The Making of Northwoods Part I

The Start of Spa City’s First Stacked Loop Trail System, Hot Springs, Arkansas

Posted: March 7, 2022

While palming a healthy core of Ouachita novaculite (aka “Arkansas Stone”), Joey Klein informed me that a hunk this size would’ve gone for a lot “back in the day.” I turned the smooth, deep gray stone in my hand, making note of its sharp edges and irregular shape. I’m a native Arkansan, but I never knew the same stone my family used for sharpening their implements was harvested in a mountain range just south of our home. “It’s no wonder the Native Americans loved it here,” Joey noted as both our gazes followed the undulating slope of the holler, freshly adorned with blue flags.

For decades, resources like quartz and novaculite deposits, vast acreages of rolling mountains, and numerous clear lakes have naturally drawn people to settle in the Ouachita region of Arkansas. Horse racing, baseball spring training, thermal waters, boating, hiking and biking have brought tourists specifically to Hot Springs, Arkansas. “The surrounding area has been known as a destination for mountain biking for a long time,” said Jake Meredith, Northwoods Trail Specialist. “The Womble Trail, in particular, has been drawing people since the early ‘90s as well as the Lake Ouachita Vista Trail and Ouachita Trail just north of us.” These three IMBA EPICs are long-distance, point-to-point trails that attract riders with ample experience and a love for the classic, gnarly, remote nature of mountain biking. But these EPICs aren’t for everyone. How do we continue growing the sport and attracting new riders? Through more trails close to home.

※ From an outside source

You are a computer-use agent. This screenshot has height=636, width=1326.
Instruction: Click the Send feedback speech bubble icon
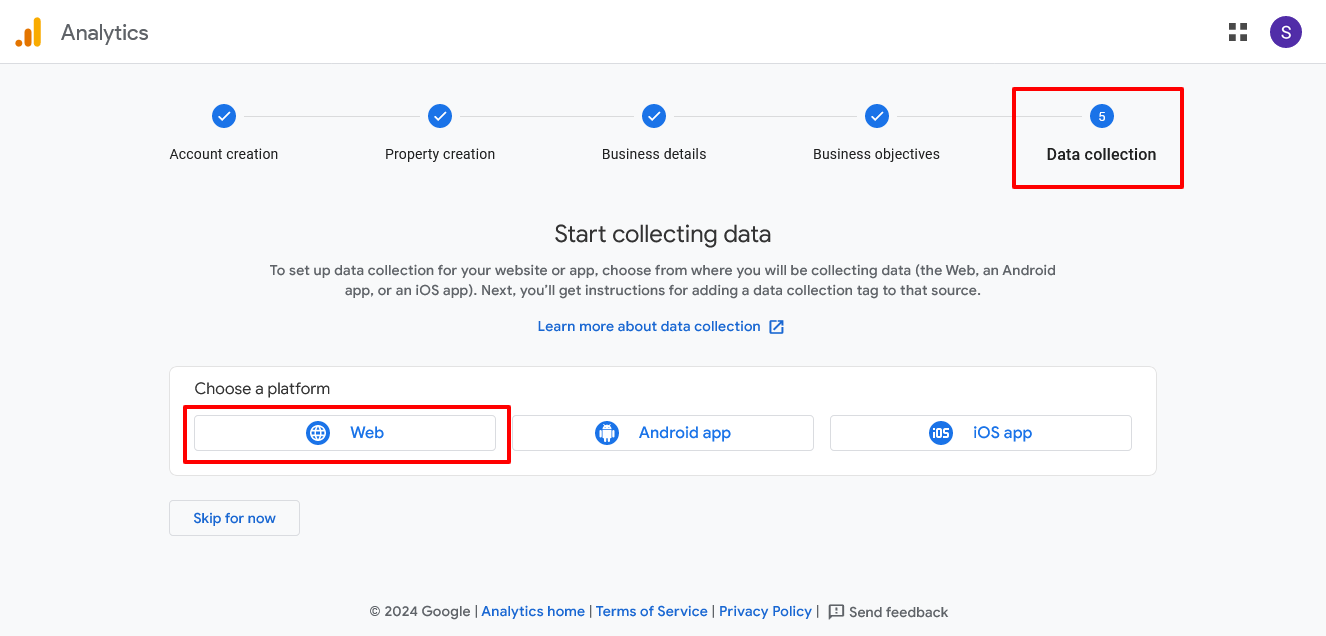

Beloved today by Arkansans and regional cyclists, the entire 31.5 mile Northwoods Trail System is situated on a combination of city and county property. It has collected numerous places on “Top 10” lists and held the top spot on Arkansas Outside’s crowd-sourced vote for two years in a row. But long before the Spa City hosted this world-class system, much of this property was simply rolling parcels of all but forgotten land.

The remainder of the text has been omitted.